Ce sont surtout ceux qui se sentent légitimes à agir comme ils souhaitent agir. Ils s’opposent aux injonctions à ouvrir la classe, à accueillir les parents. Ils ont des dispositions qui leur permettent de calmer le jeu et de se sentir davantage maitres de leurs pratiques pédagogiques.
Vous dites que cela dépend du genre. Mais d’autres éléments entrent en jeu ?
Il y a des différences entre premier et second degré. Dans le second degré il y a la possibilité d’effectuer son travail dans l’établissement et cela favorise un détachement entre le lieu de travail et le lieu de vie. Ca évite de se sentir débordé par son travail et de sacrifier du temps de la vie privée. Mais si on prend les professeurs des écoles on voit une différence entre ceux qui travaillent dans leur classe après les cours et ceux qui travaillent chez eux. Aussi plus qu’une question de degré c’est une question d’aménagement de son travail. D’un autre coté dans le second degré on a aussi des enseignants qui se disent débordés.
Un autre élément qui entre en jeu c’est l’origine sociale. Des enseignants d’origine aisée, avec un fort capital culturel n’ont pas le même niveau d’assujettissement aux contraintes professionnelles que des personnes d’origine plus modeste. Les premières se permettent de dire non à certains parents, de ne pas appliquer les réformes tout de suite. Par contre les enseignants d’origine plus modeste vont essayer de satisfaire tout le monde et de répondre positivement aux injonctions. Elles seront plus facilement débordées.
Cette gestion du temps enseignant évolue t-elle avec l’ancienneté ?
Je n’ai pas pu suivre des carrières. La majorité des enseignants sont hyper organisés et déclarent s’en sortir tout en étant à la pointe des injonctions pédagogiques comme l’évaluation par compétences par exemple, ou le travail en équipe. J’observe qu’ils sont moins nombreux en fin de carrière qu’en début. Leur contingent diminue au fur et à mesure des années car leur positionnement est très difficile. Il devient intolérable avec le temps.
C’est la politique ministérielle qui déstabilise le temps enseignant ?

:: Données fournies ::
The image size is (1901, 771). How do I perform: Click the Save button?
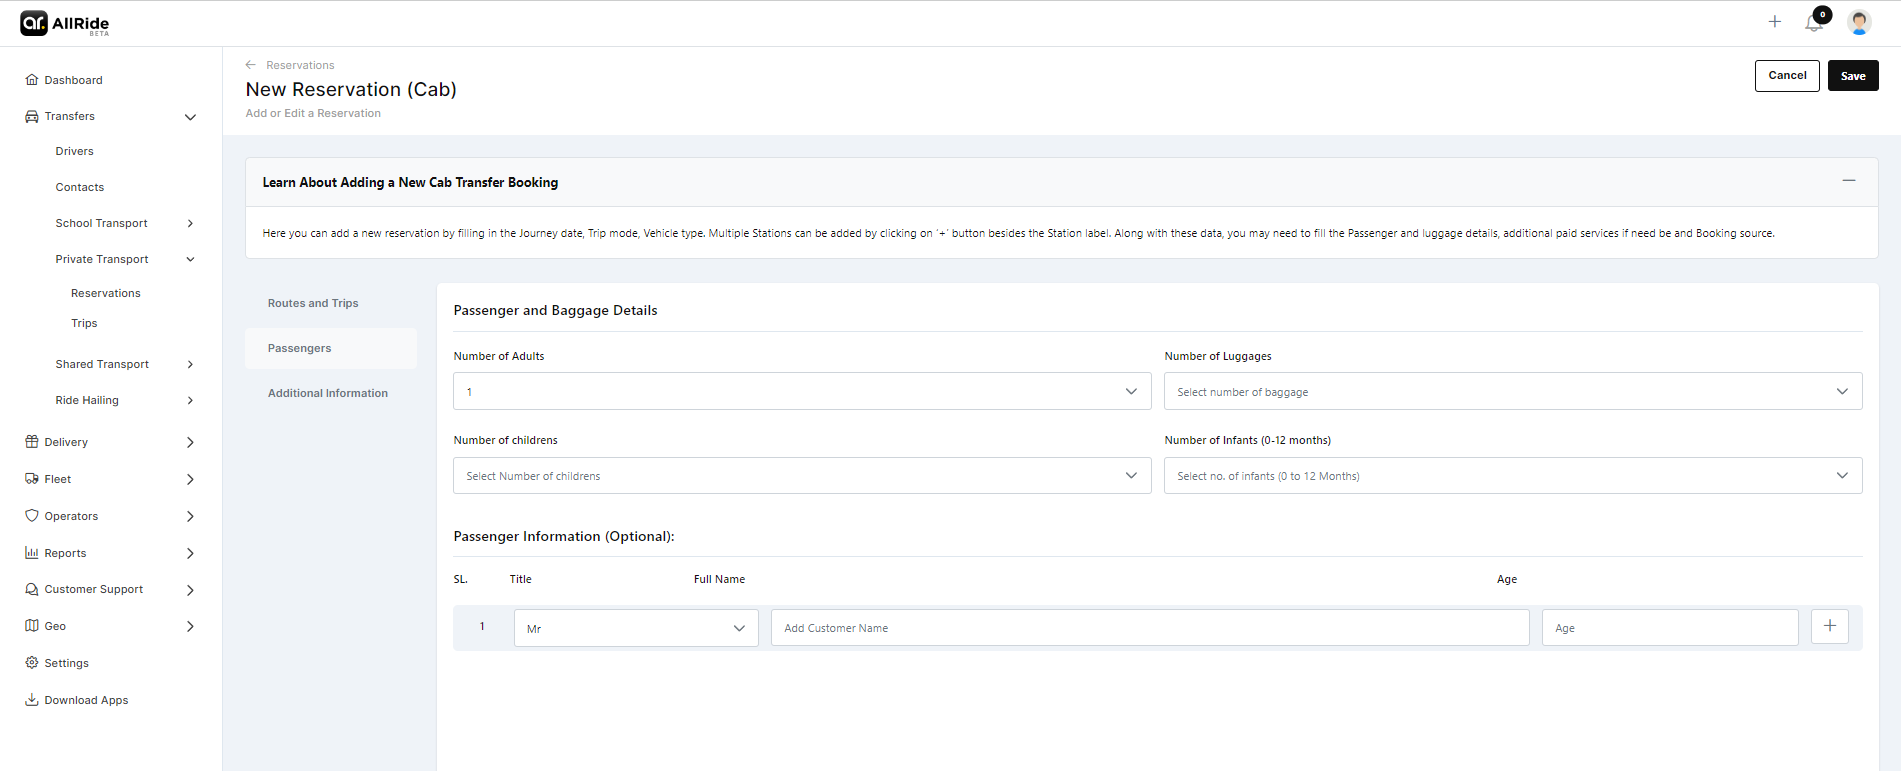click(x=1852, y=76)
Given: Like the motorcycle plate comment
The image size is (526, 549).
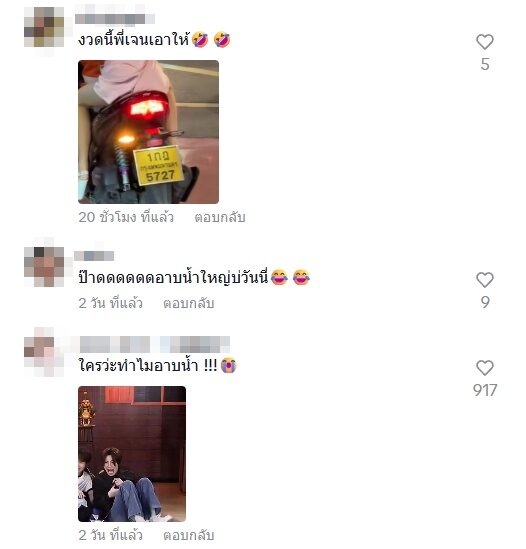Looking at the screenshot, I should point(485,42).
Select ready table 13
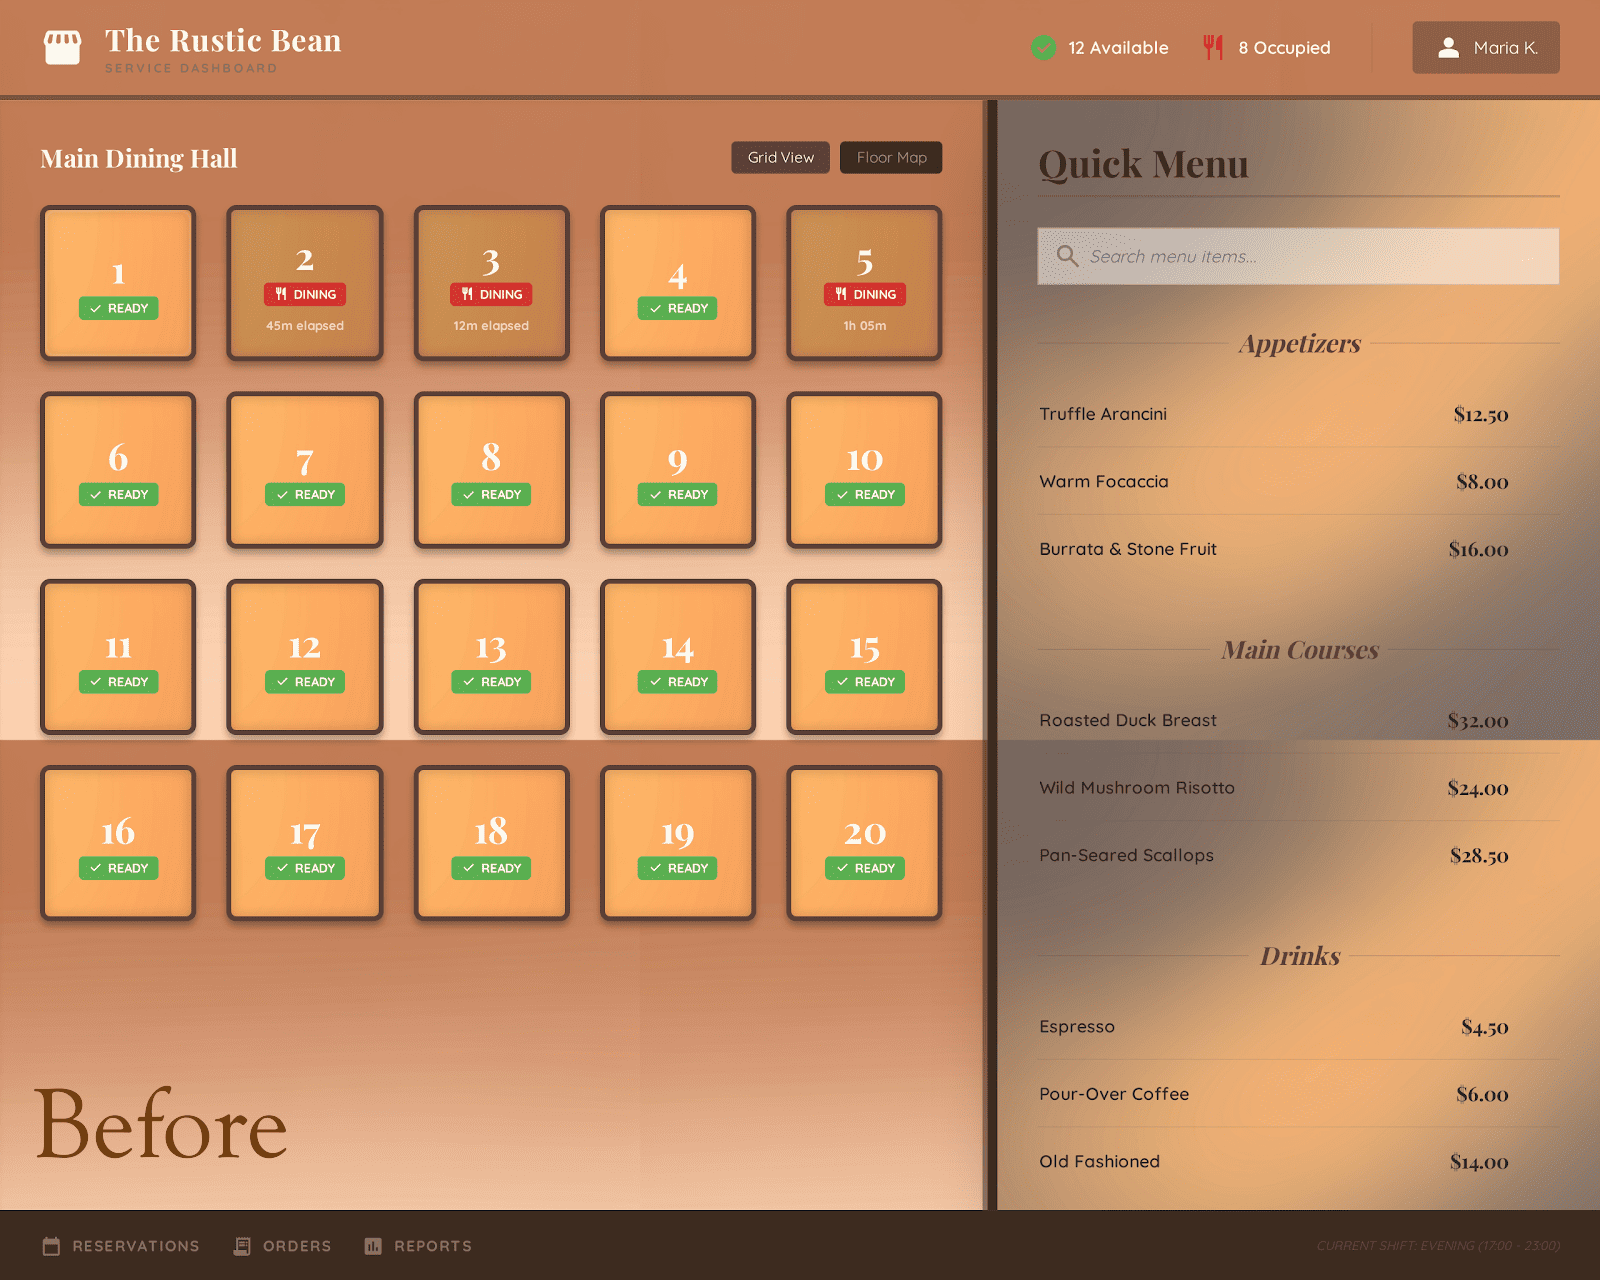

* * *

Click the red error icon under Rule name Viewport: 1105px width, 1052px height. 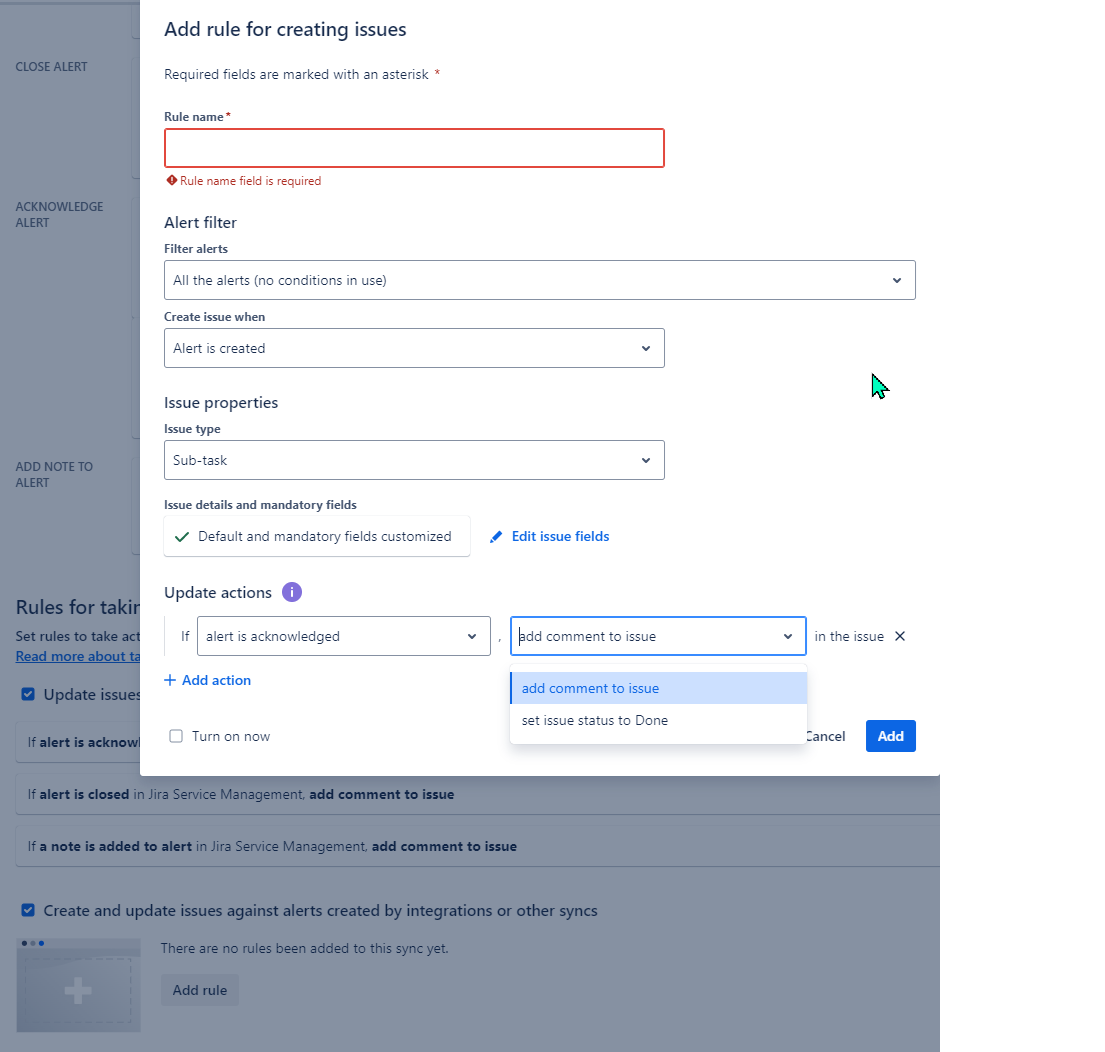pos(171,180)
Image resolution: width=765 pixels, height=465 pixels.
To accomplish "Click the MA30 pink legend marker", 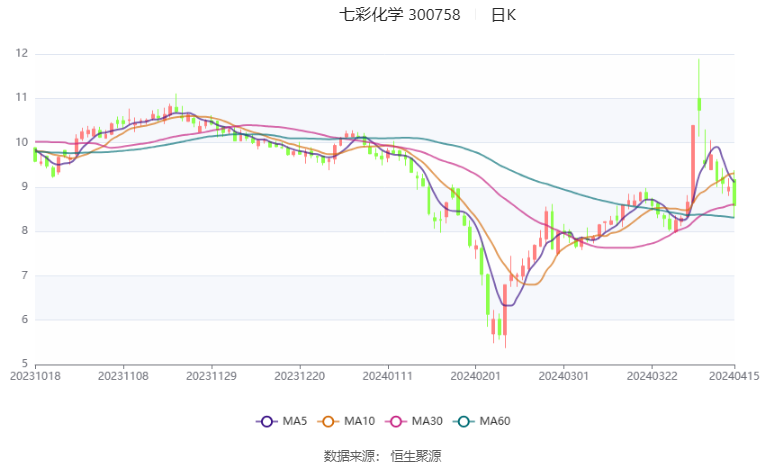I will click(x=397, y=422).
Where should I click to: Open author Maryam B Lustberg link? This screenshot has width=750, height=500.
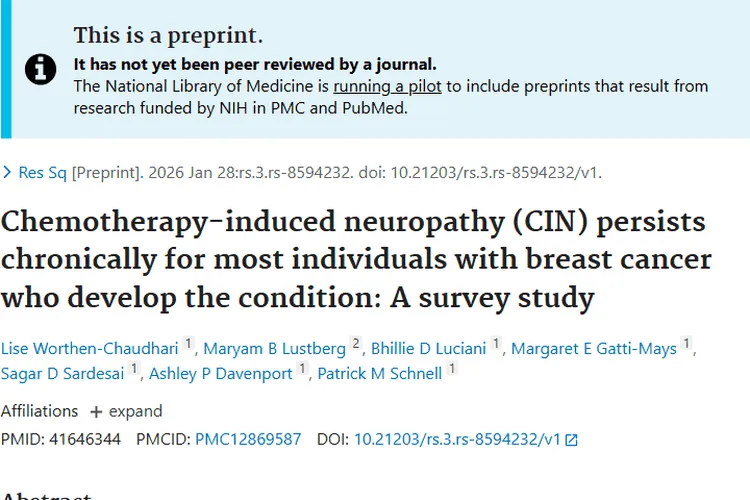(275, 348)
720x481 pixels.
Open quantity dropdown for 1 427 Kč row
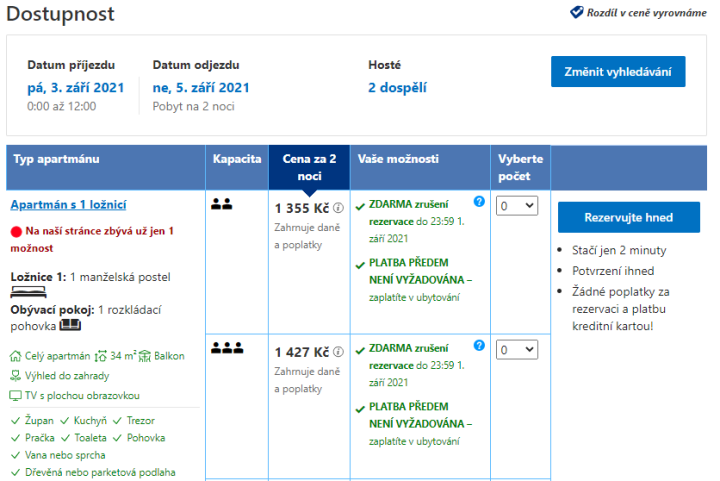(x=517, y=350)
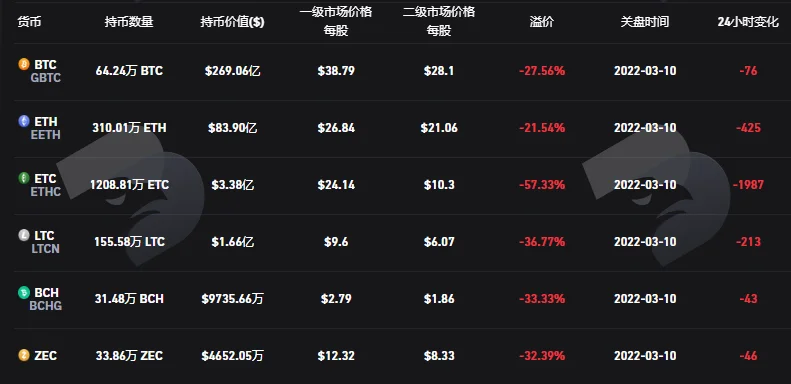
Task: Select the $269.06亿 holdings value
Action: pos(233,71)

:: Avec ces informations ::
a) Relevez toutes les injonctions faites aux enseignants que mentionne le texte source sur le temps de travail des enseignants.
b) Traduisez en anglais cette phrase du texte source : « Ca évite de se sentir débordé par son travail et de sacrifier du temps de la vie privée. »
c) Poursuivez l'entretien sur le temps de travail des enseignants après sa dernière phrase.

:: Réponses ::
a)
- ouvrir la classe
- accueillir les parents
- l'évaluation par compétences
- le travail en équipe

b) It keeps you from feeling overwhelmed by your work and from sacrificing time from your private life.

c)
Elle l’influence beaucoup. C’est le politique qui crée les conditions de la pratique enseignante et c’est lui qui crée les réformes. Il institue le changement et demande des adaptations qui rendent les choses plus complexes. Actuellement par exemple les enseignants vivent un rythme élevé de changements. Et cela un certain flou chez les enseignants qui ont du mal à suivre vers quoi on va. Ils peuvent s’essouffler et perdre le sens de ce qu’ils font. L’institution ne montre pas une ligne d’horizon claire. La perte de sens amène au mal être.
Vous dites dans la thèse que d’une certaine façon la professionnalisation enseignante déprofessionnalise les enseignants. Que voulez vous dire ?
C’est un paradoxe important. Aujourd’hui on propose aux enseignants un modèle celui du professeur dans le mouvement, qui s’adapte en continu à chaque élève et au travail en équipe, qui absorbe le rythme élevé des réformes. On a une promotion de ce modèle de professionnalisation enseignante. Or en voulant professionnaliser à un rythme effréné on obtient surtout une perte de sens. On court sans fin à quelque chose qu’on n’arrive pas à atteindre. Ce ressenti de perte d’autonomie et de sens en se professionnalisant est un symptome de déprofessionnalisation. On peut dire que chez les enseignants la professionnalisation , telle qu’elle est instituée, déprofessionnalise.
Alors que faire ?
J’ai essayé dans ce travail de surtout ne pas me positionner en prescripteur. Je préfère permettre la parole et faire comprendre les quotidiens des enseignants.